Financial Metricsessential

Customer Acquisition Cost (CAC)

The total cost of acquiring a new customer, including marketing and sales expenses.

Formula
CAC = Total Sales & Marketing Costs ÷ Number of New Customers
Example

If you spend $10,000 on marketing in a month and acquire 100 new customers, your CAC is $100.

Good Range

Varies by industry, but typically CAC should be < 1/3 of LTV

Warning Range

CAC > LTV indicates unsustainable growth

Complete Definition

Customer Acquisition Cost (CAC) is one of the most critical metrics for any business, representing the total cost required to acquire a new paying customer. This includes all marketing expenses, sales team salaries, advertising costs, software tools, and any other resources dedicated to converting prospects into customers.

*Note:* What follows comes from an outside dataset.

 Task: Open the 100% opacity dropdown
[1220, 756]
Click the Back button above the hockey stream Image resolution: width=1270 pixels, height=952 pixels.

Understanding your CAC is essential because it directly impacts profitability. If you spend more to acquire customers than they're worth, your business model is unsustainable. CAC should always be analyzed alongside Customer Lifetime Value (LTV) to ensure healthy unit economics.

How to Calculate CAC

CAC = Total Sales & Marketing Costs / Number of New Customers Acquired

Components typically included

- Advertising spend (paid ads, social media, content promotion) - Marketing team salaries and overhead - Sales team compensation (base + commission) - Marketing software and tools - Content creation costs - Event and sponsorship expenses

Why CAC Matters for Startups

Early-stage startups often have high CAC as they experiment with channels and messaging. As you scale and optimize, CAC should decrease. Investors closely scrutinize CAC because it indicates how efficiently you can grow.